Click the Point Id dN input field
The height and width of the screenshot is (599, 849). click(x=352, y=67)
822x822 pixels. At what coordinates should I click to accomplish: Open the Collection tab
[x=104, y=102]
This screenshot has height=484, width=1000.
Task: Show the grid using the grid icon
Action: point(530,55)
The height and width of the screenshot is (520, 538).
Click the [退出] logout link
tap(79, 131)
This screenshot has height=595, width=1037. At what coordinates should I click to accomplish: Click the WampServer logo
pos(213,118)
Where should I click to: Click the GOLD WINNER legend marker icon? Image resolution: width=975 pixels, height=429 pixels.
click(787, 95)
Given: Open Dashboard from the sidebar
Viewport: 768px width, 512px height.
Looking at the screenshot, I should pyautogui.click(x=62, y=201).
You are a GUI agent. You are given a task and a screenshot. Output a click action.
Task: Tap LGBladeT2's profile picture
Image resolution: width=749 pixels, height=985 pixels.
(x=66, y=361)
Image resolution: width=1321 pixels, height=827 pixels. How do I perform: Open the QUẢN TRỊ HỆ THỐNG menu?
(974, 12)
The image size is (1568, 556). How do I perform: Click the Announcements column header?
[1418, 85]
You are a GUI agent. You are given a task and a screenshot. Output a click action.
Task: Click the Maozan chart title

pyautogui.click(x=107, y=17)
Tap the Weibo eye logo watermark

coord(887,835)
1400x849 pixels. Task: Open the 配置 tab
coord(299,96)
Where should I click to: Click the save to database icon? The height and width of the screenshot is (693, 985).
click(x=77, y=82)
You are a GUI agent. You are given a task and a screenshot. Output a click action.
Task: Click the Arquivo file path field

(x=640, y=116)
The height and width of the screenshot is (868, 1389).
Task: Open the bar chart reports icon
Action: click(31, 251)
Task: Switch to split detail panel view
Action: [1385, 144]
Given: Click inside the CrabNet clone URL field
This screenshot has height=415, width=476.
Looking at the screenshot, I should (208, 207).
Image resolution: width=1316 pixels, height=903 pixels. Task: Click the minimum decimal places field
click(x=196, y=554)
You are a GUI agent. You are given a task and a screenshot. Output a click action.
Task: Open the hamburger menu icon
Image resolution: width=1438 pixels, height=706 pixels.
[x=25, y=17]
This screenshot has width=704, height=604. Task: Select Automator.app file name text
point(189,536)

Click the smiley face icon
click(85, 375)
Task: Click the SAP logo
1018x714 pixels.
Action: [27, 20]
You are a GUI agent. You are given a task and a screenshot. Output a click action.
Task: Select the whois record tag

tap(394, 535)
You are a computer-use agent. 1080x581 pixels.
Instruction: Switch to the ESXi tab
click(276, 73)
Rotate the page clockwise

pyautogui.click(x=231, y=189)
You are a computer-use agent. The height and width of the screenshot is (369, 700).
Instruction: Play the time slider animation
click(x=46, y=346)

------

Exactly the lines from the one containing "Rotate the page clockwise" to the last line of the entries above must be duplicated, with both of those lines included and nothing more.

Rotate the page clockwise

pyautogui.click(x=231, y=189)
You are a computer-use agent. The height and width of the screenshot is (369, 700).
Instruction: Play the time slider animation
click(x=46, y=346)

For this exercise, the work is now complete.